Pub of the Year Process – Frequently Asked Questions
How are Pubs of the Year selected?
Each of CAMRA’s 211 Branches selects its own Pub of the Year (POTY). The selection method is not centrally prescribed and Branches choose one which suits their area. They are, though, advised to make sure their procedures and criteria are transparent and easy to explain. CAMRA has produced a guidance document for Branches on how best to go about selecting their POTY. The deadline for Branches to decide their POTY is mid-March.
What happens next?
CAMRA’s Branches are grouped into 16 regions, each of which chooses its own POTY. In the larger regions, there may be an intermediate round covering particular parts of the region e.g. counties. Again the methodology used is decided locally, though many regions (and, indeed, Branches) use the national judging procedure (see later). Generally speaking, judges are selected from Branches in the region. This stage of the process concludes in early/mid-August.
The winners from each region are arranged by the National Organiser into four groups of four – this is known as the super-regional round. The make up of these super-regions will vary slightly from year to year depending on where the pubs concerned are located. The contenders are judged by a representative from the Region and all the judging must be done by the same person. The super-region winners are announced at the end of October.
What judging procedure is used?
At this stage, CAMRA’s national judging procedure must be used. Pubs are judged against six criteria:
- quality of real ale/cider/perry
- style, décor, furnishing and cleanliness
- service, welcome and offering
- community focus and atmosphere
- alignment with CAMRA principles
- overall impression
All these carry equal weight except the first which has a two-times weighting factor. The judging form and accompanying guidelines can be found on the CAMRA website.

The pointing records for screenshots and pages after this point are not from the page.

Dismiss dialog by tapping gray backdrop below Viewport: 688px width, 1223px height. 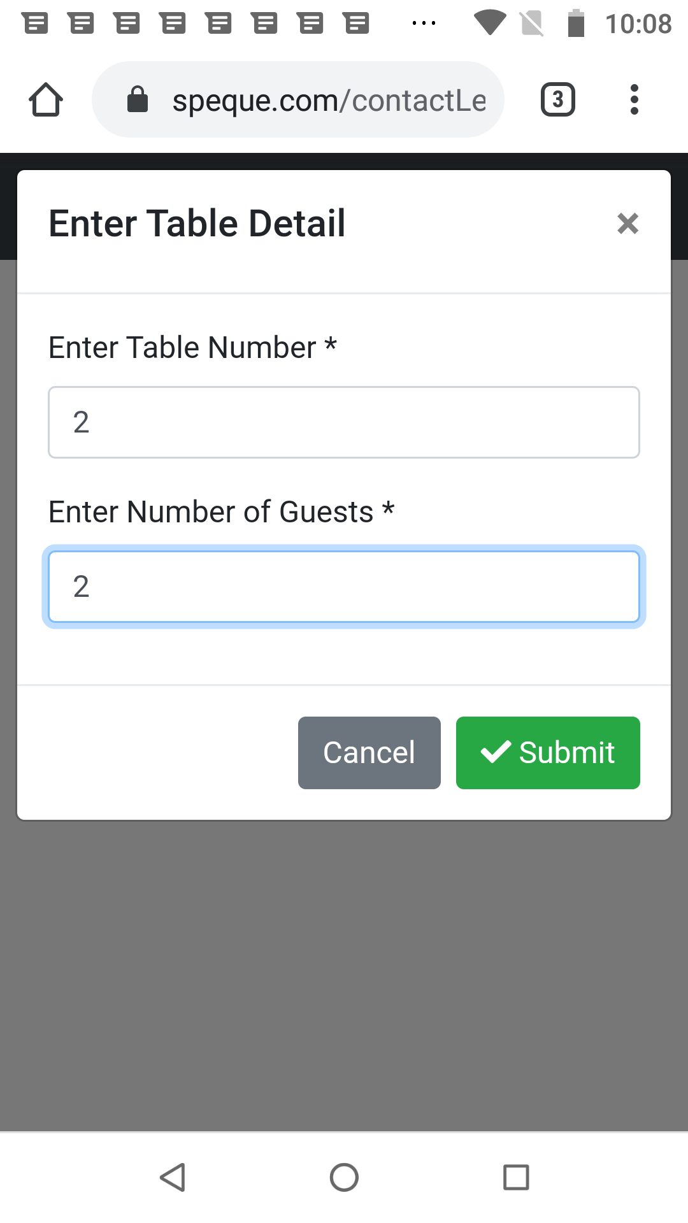click(344, 975)
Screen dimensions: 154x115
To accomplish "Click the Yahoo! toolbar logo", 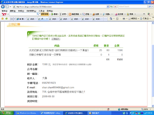I will pos(3,14).
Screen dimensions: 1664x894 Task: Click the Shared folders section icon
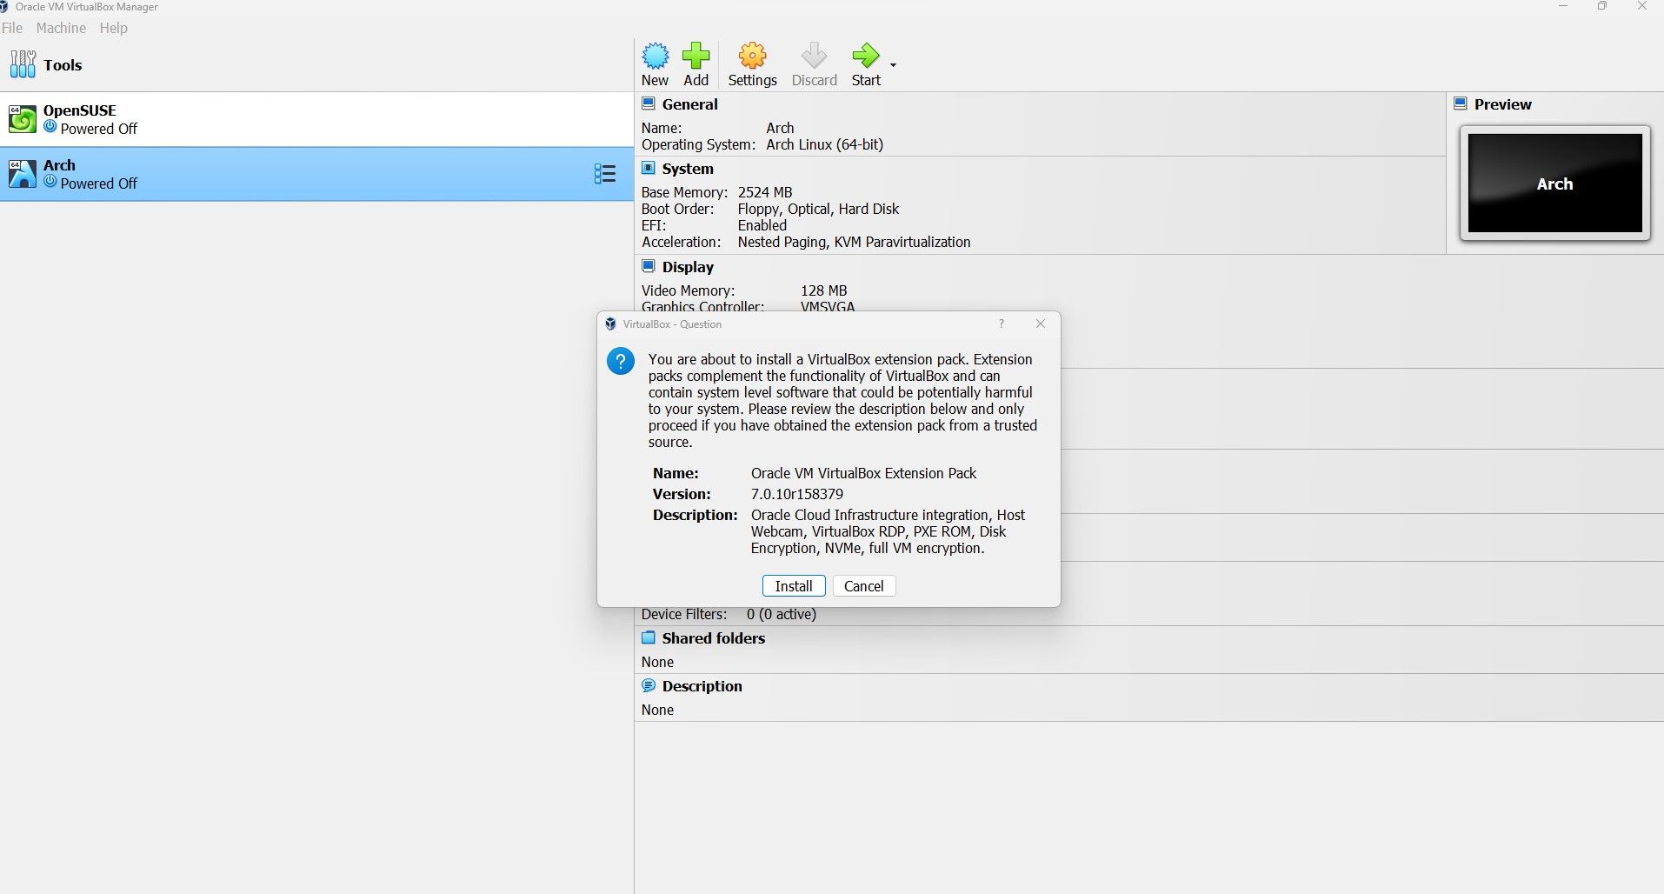(649, 637)
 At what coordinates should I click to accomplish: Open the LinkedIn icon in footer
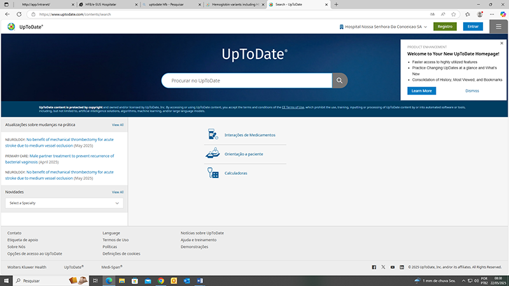401,267
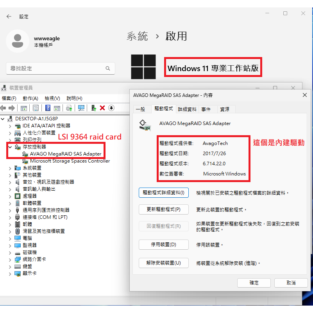Image resolution: width=313 pixels, height=313 pixels.
Task: Open the 動作(A) menu
Action: pos(30,98)
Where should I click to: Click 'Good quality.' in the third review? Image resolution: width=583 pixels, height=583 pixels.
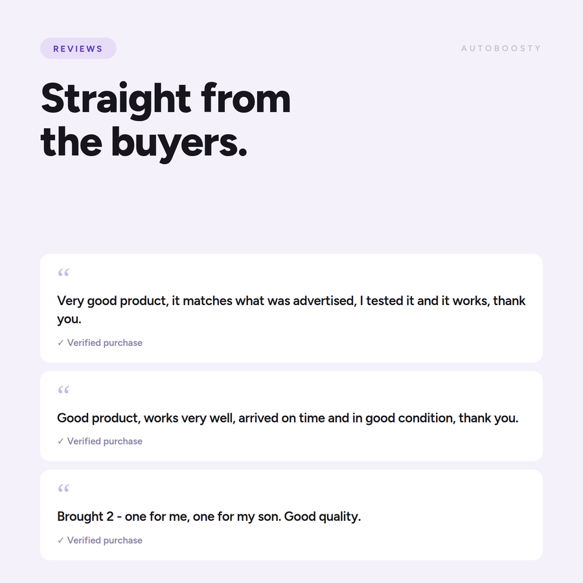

The four finalists are now judged. This stage of the contest is run by the Chair of Pub Campaigns Committee, who selects five judges with the necessary skills and experience. At least one of the judges must be female and at least one aged under 40. Each year the panel comprises a mix of people who have judged the final before (to assist continuity) and some who haven’t (to avoid staleness). There is a published protocol for judges to ensure confidentiality and fairness. Scoring again uses the national procedure with judges also expected to compile a written report expanding on their scores and providing other relevant information. The winner is announced in mid/late February.